**Task details:** Convert the lines from the one containing "You are a GUI" through the one containing "Action: coord(191,640)", inclusive, into a JSON list of strings with one string per line, omitting blank lines.

**Data provided:**
BEGIN
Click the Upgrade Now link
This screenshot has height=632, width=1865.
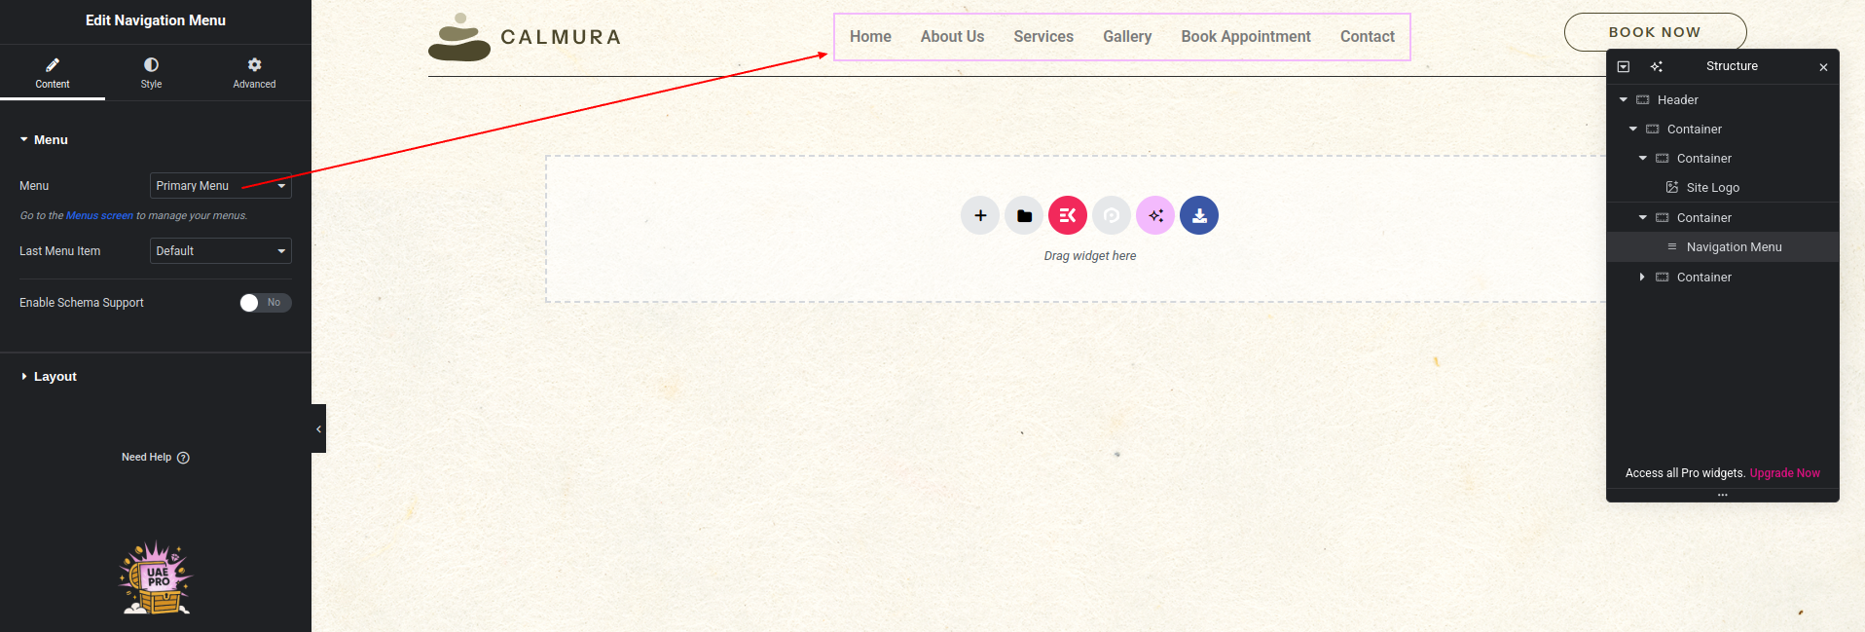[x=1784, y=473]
END
BEGIN
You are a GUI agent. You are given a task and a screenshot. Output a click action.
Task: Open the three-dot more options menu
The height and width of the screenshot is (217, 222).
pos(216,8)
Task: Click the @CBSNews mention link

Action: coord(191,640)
END
**Written reply:**
[
  "You are a GUI agent. You are given a task and a screenshot. Output a click action.",
  "Task: Open the three-dot more options menu",
  "The height and width of the screenshot is (217, 222).",
  "pos(216,8)",
  "Task: Click the @CBSNews mention link",
  "Action: coord(191,640)"
]